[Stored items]
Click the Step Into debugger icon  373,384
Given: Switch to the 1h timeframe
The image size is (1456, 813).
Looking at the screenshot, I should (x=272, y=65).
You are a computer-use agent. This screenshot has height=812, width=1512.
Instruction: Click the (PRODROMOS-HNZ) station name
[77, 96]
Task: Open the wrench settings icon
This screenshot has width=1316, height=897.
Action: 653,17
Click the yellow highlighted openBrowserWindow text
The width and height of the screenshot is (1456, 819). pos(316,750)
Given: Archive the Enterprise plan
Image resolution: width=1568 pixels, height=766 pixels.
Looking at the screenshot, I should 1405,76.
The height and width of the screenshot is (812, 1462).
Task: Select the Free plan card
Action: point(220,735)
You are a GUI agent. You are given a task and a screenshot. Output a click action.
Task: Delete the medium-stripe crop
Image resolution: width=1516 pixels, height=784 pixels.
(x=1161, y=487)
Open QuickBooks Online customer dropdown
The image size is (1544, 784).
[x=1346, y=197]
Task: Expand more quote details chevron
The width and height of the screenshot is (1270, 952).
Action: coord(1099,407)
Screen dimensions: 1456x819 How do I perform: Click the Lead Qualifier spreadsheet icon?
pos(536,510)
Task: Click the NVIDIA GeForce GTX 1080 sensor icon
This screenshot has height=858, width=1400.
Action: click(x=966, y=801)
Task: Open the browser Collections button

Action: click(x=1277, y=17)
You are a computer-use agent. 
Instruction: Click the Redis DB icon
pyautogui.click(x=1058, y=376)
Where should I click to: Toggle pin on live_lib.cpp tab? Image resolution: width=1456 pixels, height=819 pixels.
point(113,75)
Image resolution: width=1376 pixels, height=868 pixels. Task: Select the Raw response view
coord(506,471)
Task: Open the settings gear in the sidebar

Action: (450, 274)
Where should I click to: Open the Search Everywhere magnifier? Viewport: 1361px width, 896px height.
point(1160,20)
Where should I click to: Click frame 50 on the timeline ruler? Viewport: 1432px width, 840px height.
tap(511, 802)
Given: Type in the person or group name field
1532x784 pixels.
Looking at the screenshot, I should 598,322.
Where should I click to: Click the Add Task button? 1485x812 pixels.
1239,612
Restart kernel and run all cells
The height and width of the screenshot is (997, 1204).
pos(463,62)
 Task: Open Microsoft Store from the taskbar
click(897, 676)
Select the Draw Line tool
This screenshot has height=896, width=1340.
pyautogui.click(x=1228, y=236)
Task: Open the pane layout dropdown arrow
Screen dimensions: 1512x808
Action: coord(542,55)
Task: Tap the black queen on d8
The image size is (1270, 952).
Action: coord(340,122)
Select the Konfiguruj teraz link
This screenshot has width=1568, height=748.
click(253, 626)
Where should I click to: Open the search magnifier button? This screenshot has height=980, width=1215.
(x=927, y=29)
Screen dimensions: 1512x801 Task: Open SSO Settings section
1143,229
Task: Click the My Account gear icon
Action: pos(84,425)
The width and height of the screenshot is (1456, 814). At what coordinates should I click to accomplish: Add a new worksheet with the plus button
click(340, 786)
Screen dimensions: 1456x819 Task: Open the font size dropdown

▸ **WHAT IS EXPECTED**: Lines above that contain the string "agent" make up the answer.

▸ **REPLY TO THE EXERCISE**:
You are a computer-use agent. This screenshot has height=812, width=1512.
You are a GUI agent. You are given a task and a screenshot. Output a click action.
You are a computer-use agent. 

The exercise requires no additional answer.